Problem description >>
How many lines in the records below contain the string "video"? Reply with the number alone.

Items stored from a collection:
-- start --

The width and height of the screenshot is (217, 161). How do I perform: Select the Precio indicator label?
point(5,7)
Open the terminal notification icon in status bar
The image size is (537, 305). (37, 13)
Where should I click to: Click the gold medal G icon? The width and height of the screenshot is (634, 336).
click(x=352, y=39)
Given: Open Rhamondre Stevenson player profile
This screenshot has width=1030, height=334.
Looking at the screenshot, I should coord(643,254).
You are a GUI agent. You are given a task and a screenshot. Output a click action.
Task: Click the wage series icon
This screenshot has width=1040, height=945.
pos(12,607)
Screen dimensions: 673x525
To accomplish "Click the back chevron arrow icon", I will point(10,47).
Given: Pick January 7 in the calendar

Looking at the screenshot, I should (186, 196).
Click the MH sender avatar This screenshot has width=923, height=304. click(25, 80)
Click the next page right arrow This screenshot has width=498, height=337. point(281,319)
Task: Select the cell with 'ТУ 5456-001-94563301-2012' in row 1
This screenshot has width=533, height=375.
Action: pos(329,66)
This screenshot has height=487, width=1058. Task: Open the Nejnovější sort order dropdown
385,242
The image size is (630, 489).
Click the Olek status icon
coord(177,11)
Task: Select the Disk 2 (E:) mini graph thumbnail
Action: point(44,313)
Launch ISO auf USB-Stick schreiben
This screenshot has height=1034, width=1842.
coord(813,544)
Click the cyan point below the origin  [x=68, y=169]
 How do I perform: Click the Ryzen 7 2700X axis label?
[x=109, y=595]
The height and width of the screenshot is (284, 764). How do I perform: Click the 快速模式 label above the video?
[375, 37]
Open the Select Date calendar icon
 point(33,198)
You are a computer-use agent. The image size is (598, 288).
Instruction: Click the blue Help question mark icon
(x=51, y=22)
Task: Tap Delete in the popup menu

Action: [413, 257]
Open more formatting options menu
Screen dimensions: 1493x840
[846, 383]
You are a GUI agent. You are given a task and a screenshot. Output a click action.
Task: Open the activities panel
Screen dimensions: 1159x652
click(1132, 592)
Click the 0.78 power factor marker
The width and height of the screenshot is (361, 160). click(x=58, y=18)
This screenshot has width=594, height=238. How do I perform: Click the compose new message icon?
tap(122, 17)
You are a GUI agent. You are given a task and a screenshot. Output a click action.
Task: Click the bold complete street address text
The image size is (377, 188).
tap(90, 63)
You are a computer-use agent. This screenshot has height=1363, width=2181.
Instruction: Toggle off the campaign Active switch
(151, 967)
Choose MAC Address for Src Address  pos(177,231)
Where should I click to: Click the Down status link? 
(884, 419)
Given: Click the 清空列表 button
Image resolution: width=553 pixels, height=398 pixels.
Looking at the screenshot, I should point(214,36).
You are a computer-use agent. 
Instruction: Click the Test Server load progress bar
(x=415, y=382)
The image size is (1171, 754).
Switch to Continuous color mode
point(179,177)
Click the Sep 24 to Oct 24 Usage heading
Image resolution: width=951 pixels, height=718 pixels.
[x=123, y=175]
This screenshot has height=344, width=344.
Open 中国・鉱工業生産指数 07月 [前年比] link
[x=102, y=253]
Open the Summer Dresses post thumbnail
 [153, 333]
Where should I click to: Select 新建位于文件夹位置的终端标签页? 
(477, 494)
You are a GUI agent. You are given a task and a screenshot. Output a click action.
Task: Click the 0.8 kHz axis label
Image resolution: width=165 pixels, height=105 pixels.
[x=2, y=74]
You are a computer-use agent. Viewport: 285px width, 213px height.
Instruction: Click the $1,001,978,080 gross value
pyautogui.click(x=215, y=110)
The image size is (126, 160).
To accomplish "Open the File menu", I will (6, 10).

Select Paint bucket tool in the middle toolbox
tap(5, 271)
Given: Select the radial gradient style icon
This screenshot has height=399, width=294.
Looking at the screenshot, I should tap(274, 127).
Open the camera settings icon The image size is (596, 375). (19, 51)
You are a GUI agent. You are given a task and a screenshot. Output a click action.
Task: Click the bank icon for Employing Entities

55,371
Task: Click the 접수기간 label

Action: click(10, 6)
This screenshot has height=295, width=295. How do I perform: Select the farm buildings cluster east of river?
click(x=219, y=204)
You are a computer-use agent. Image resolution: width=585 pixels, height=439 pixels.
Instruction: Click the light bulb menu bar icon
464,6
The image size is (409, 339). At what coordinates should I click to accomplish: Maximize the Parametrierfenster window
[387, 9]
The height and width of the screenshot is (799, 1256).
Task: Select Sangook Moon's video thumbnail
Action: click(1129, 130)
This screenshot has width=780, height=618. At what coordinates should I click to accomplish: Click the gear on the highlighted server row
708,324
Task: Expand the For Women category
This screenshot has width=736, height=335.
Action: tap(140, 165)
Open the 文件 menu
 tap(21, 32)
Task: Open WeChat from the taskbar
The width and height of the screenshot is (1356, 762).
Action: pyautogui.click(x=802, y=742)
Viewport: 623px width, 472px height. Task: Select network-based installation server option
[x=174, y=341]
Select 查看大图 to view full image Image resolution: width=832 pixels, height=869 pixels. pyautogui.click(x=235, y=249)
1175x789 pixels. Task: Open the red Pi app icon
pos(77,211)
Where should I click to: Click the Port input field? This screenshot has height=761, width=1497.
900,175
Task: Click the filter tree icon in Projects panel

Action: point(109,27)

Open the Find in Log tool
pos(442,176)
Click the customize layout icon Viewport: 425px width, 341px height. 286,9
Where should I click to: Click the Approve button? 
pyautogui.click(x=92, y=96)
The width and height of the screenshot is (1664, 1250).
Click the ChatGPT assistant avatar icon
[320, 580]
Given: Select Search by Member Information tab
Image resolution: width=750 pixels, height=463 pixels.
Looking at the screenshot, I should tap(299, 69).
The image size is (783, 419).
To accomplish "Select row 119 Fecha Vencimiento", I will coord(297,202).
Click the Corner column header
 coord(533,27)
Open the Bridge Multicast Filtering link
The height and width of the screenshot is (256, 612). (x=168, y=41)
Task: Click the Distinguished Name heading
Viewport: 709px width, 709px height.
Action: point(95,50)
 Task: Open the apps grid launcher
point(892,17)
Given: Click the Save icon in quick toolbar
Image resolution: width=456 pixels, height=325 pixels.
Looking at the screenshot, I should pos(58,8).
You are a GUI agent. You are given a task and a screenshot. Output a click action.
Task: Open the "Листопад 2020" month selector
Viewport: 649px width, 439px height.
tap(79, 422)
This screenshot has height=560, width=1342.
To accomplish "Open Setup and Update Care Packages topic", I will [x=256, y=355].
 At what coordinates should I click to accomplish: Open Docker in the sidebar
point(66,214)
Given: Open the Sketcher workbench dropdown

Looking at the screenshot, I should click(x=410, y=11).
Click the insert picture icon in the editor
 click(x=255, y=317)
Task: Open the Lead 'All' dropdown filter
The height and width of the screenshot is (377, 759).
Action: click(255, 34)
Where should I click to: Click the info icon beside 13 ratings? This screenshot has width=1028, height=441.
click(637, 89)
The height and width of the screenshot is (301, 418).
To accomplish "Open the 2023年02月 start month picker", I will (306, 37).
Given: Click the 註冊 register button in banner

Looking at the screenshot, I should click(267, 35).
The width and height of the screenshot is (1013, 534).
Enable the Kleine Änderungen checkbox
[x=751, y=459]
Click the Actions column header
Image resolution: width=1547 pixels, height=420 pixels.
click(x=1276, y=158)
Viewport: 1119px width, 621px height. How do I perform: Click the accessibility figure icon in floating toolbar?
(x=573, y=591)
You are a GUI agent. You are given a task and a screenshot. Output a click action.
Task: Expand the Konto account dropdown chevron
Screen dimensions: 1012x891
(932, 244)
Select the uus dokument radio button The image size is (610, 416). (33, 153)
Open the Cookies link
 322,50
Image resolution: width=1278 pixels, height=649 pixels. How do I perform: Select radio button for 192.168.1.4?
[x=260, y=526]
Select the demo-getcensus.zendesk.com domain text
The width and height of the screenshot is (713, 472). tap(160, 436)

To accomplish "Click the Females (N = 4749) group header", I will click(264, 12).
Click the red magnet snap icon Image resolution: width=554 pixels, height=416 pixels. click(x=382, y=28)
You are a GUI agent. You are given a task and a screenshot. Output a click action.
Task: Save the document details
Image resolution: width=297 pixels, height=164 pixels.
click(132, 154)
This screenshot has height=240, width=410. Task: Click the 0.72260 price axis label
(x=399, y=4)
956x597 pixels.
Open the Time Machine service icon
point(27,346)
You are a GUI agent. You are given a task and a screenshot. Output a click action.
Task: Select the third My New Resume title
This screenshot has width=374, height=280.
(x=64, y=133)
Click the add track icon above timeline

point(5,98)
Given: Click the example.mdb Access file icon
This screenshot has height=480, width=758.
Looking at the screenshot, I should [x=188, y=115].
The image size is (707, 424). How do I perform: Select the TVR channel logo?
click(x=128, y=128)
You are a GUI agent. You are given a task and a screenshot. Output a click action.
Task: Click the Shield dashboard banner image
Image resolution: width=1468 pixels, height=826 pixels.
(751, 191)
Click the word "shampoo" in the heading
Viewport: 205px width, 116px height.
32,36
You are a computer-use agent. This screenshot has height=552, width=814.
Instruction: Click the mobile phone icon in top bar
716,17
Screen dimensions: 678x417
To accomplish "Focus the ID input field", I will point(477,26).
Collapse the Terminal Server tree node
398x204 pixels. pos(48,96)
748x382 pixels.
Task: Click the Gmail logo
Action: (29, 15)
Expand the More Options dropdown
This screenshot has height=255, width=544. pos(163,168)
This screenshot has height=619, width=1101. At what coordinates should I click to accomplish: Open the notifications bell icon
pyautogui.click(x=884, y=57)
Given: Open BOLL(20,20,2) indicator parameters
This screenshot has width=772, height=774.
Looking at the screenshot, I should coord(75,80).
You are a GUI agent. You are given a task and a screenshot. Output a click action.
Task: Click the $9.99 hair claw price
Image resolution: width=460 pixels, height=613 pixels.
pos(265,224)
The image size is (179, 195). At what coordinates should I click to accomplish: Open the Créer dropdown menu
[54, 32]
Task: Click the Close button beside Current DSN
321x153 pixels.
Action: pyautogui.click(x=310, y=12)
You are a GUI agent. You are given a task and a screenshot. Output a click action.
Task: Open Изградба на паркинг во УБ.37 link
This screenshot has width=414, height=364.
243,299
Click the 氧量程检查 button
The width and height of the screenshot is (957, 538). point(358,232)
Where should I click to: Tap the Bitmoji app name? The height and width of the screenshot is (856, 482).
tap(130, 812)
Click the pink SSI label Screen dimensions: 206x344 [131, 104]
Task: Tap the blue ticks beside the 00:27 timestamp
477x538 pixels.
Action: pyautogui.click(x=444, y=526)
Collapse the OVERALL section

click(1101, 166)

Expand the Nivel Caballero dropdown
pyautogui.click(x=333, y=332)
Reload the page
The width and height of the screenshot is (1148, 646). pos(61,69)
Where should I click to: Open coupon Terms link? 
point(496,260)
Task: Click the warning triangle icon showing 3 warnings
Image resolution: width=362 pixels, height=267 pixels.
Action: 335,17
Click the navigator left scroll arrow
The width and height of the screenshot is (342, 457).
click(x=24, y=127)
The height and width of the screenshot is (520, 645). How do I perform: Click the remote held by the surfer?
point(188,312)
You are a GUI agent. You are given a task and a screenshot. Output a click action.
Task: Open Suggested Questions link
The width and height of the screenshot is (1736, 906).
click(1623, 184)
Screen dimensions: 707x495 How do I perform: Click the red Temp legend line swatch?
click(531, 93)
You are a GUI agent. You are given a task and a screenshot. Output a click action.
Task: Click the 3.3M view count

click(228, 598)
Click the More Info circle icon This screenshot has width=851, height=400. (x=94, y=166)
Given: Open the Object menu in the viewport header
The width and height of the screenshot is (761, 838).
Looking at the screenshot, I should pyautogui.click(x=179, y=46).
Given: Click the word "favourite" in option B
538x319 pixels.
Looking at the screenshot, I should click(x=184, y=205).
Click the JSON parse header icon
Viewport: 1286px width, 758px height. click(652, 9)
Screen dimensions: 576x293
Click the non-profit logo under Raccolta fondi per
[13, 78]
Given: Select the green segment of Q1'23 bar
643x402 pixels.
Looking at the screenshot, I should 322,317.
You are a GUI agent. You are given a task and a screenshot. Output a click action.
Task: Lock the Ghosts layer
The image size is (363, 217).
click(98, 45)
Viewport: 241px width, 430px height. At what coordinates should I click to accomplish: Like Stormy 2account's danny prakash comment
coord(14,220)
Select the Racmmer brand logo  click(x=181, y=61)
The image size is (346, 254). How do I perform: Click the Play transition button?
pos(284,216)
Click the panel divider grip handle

-- end --

The output >>
2